En la sobremesa, Ray quiso saber de “los cuerpitos robados”. Con el segundo café, aunque no había mucho para decir, le expliqué que “cronológicamente, los familiares de cada uno de ellos descubrieron con espanto que los cadáveres de Matías Valentino Fernández, 24 meses; de Ciro Aranda, 14 meses; de Ciro Lescano, 4 meses; y de Liam Rodríguez, 24 meses, desaparecieron de sus sepulturas”. Escuchó con atención. Un pesado silencio reflexivo fue su respuesta. Propuso caminar por la 9 hasta el mar. Sus manos de dedos cortos llevaron la vieja pipa hasta sus labios. “¿Qué se dice sobre estos casos?”, preguntó. “Solo suposiciones. Ninguna pista. Sin sospechosos”, respondí. “Se habla de ritos satánicos, de magia negra o roja. Nada serio ni creíble”, agregué.
Con la mirada puesta en el horizonte y mientras una efímera voluta de humo era destruida por el viento sur, Collins recordó que “desde 1881 la Argentina tiene registros de robo de cadáveres. En aquel año, ‘Los caballeros de la noche’, robaron de la bóveda familiar, en el Cementerio de la Recoleta, los restos de Inés Indart de Dorrego. A sus familiares, horas después, les exigieron 5 millones de pesos para recuperarlos. Los chantajistas amenazaban con que si no pagan ‘la justa crítica de una nación os cubrirá de vergüenza y el ilustre apellido quedará manchado para siempre’. Los extorsionadores, liderados por un noble belga de solo 27 años, Alfonso Kerchowen de Peñarada, fueron todos capturados, el cadáver recuperado, pero la banda recuperó con el tiempo la libertad porque ninguna ley penaba ese tipo de hechos. Solo desde 1886 es delito sustraer ‘un cadáver para hacerse pagar su devolución’. ¿Se conoce de algún pedido de rescate para que los familiares recuperen los restos de los niños robados de sus tumbas?”. El relato me sumió en múltiples reflexiones. El robo de cadáveres, aún hoy, en este país, no es delito.

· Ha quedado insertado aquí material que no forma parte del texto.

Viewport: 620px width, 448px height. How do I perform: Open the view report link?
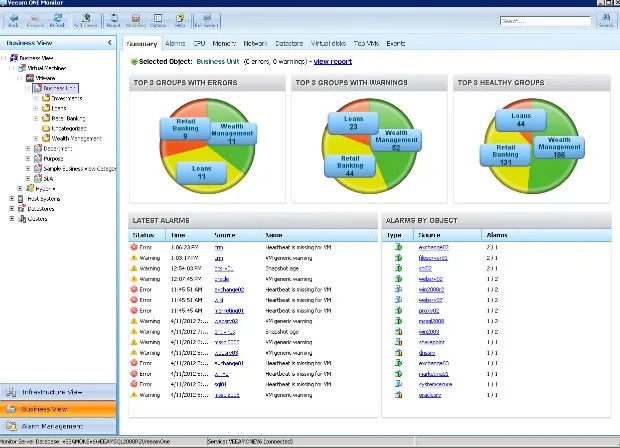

Cuatro familias en Miramar viven con la angustia de no saber qué pasó con sus pequeños hijos fallecidos. No tienen dónde recordarlos. Preguntan sin obtener respuestas. No hay delitos para investigar. Días atrás, Noelia Lezcano –la mamá del infortunado Ciro– de quien solo pudo recuperar su chupete que recogió entre la tierra removida en torno de la pequeña tumba profanada, cuando intentó pedir explicaciones al intendente Germán Di Césare, le estrellaron la puerta del despacho en la cara. Los vidrios estallaron. La historia oficial le recrimina los daños provocados. El municipio instaló 16 cámaras de seguridad en el cementerio donde, como canta el Nano Serrat, “los muertos están en cautiverio”. Di Césare, en campaña electoral, quiere ser diputado provincial. Noelia, ahogada en llanto, quiere que su “angelito descanse en paz”. Junto a Ray Collins nos envolvió el silencio. Aunque comiencen con las mismas letras, misericordia y miserable no se parecen en nada.